The defining feature of Western culture is not its logocentrism, its grounding in words and language to think about itself and the world. It is its reliance on the written word, its scriptocentrism.

Not all words are created equal. The written word is unlike any other word. It is a picture which engages our optical sensibility, a thermal inscription on the soft clay of our brain. The written word reduces the world to pictorial maps, synthetic outlines, compressed approximations.

Binary code is the written word pushed to its logical end. The scientific mind cannot emerge in an oral society which hasn’t been acquainted with the optical blessings of script. Some of us can conduct advanced arithmetical calculations in our minds, but that is only possible because of the preexistence of writing on which arithmetic is based. Algorithms make no sense in a purely oral culture.

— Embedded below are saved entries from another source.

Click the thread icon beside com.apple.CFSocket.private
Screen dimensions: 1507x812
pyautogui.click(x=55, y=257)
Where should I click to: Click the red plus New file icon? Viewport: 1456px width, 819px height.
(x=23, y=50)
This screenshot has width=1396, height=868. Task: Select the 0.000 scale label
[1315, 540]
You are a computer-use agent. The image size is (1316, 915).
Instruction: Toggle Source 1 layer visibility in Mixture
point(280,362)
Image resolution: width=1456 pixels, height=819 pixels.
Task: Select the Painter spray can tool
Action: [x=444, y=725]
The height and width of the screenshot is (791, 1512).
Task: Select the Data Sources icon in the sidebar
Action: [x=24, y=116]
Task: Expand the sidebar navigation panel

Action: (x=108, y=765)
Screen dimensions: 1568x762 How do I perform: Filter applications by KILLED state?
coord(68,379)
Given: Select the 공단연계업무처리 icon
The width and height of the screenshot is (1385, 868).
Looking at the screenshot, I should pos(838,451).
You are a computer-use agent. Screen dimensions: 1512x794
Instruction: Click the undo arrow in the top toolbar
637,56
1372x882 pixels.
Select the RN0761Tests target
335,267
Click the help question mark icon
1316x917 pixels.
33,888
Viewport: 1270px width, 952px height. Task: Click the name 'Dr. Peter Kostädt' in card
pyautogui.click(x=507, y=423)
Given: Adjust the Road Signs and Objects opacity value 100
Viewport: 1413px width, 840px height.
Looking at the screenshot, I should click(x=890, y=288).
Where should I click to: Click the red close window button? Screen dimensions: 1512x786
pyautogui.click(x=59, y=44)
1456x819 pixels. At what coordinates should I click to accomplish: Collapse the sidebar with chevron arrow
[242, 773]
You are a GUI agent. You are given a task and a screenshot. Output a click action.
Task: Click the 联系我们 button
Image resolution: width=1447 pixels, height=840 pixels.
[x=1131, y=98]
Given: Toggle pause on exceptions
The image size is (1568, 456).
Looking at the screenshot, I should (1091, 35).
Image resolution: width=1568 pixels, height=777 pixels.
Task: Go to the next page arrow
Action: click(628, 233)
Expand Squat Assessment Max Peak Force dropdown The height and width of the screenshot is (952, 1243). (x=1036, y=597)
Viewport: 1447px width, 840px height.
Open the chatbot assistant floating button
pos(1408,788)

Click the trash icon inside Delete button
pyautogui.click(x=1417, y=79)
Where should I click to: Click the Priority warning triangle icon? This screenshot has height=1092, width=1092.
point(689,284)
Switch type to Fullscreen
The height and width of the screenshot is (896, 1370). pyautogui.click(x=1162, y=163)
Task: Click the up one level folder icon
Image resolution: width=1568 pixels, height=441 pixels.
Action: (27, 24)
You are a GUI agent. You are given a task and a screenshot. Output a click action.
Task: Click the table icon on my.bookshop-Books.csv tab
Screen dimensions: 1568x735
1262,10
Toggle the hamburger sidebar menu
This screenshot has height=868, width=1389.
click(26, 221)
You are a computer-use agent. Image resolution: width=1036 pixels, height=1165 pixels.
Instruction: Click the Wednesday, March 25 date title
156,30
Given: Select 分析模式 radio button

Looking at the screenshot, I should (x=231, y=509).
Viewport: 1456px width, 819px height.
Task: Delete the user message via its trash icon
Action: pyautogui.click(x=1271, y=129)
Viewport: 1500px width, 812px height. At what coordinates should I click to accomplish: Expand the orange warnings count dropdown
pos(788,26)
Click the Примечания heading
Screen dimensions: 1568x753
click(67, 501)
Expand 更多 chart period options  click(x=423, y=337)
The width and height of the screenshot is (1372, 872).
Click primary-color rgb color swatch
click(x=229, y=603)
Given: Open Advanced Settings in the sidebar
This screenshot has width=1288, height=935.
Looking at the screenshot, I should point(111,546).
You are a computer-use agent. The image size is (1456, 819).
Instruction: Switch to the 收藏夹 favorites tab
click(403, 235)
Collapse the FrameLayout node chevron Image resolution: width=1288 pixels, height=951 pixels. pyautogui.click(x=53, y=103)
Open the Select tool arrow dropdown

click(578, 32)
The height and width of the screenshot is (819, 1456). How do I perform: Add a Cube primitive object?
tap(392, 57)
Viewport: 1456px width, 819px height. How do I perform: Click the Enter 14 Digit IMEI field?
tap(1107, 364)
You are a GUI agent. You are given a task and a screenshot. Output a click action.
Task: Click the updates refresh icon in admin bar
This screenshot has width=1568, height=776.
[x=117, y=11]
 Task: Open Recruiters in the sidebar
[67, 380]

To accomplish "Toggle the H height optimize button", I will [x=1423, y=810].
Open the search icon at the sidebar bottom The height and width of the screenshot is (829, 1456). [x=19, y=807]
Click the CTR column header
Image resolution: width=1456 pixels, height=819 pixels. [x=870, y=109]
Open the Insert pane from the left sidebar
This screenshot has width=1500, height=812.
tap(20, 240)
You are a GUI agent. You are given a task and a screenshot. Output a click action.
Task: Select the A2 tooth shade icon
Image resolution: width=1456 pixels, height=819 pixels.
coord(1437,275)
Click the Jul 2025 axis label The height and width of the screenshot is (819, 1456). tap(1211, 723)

Writing is so built into our way of seeing the world that it is almost impossible to imagine it being otherwise. There is script almost everywhere we look, inscribed on our clothes and our skin. The oral content which is left for us to handle, such as live conversations, are deeply affected and inflected by the written word. The progress of electronic and digital communication has hijacked the oral and remodelled it in the likeness and image of script, such as voicemails and automatic speech recognition.

We are all products of humanity’s great literate experiment. For much of our species’ history, our ancestors swam in an ocean of sounds, surrounded by echoes and ruled by the anxiety of memory, the fear that words would just take off and vanish. Verba volant.